Can you imagine doing this like a CRUD app in Java. You’d have a “collection” of boards, and foreach through all of them to add to a “master” board, or something like that. haha, slow.
Here’s another bit of code. If your king has already moved (or the rook), then it can’t castle, so you need to check for that (once you castle, a flag is set so it won’t need to keep checking this):
if (board.flag & BKINGCASTLE)
{
if (!(BitPosArray[E8] & board.b[black][king]))
return (false);
if (!(BitPosArray[H8] & board.b[black][rook]))
return (false);
}
So for example, is there a rook on H8, supposing you want to castle to that side?

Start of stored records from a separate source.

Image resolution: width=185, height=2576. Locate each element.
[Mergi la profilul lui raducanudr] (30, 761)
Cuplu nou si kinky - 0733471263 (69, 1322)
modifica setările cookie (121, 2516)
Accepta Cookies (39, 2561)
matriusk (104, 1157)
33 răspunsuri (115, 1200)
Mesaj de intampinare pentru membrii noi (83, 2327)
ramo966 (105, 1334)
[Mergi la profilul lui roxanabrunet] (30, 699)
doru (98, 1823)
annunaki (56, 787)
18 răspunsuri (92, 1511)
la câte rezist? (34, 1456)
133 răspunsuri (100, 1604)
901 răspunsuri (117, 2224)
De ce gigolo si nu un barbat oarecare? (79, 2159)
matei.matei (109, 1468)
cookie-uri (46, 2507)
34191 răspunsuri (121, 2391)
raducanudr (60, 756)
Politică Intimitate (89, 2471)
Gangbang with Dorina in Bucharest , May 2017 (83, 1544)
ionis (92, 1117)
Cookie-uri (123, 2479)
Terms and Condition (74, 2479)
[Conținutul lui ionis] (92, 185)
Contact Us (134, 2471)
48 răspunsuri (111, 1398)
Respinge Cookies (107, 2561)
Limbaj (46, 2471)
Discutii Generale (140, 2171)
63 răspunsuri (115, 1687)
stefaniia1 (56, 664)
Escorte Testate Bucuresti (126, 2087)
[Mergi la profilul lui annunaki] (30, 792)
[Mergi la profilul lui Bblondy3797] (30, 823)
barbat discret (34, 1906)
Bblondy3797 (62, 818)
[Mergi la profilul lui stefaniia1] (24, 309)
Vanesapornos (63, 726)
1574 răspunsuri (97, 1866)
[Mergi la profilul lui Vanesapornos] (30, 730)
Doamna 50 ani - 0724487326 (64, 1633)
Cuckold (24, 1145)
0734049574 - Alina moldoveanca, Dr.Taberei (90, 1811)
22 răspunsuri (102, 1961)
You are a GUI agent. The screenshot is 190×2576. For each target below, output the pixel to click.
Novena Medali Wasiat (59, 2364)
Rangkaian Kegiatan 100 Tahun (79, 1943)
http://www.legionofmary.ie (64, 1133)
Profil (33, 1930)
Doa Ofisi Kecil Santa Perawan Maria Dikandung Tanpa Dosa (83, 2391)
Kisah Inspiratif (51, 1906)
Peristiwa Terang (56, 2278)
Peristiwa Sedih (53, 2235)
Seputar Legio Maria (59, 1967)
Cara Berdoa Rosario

Well, this is a 64 bit board, a long, so you can’t just look for one value right, because there could be many other rooks all over the place, and you only care about whether or not that one rook (bit) is in a position that will allow the king to castle there, you don’t care to compare all the other bits (positions). So, you use an AND that will only tell you if the bit in the first Long that you are checking for is found in the second Long. All of the other bits drop out because it is an AND comparison and only the ones in common stay.
Note: A Long in C is 8 bytes, so 8×8 =64 bits (board squares, conveniently). Also, I did not write this code, just downloaded the source code and studied some of it.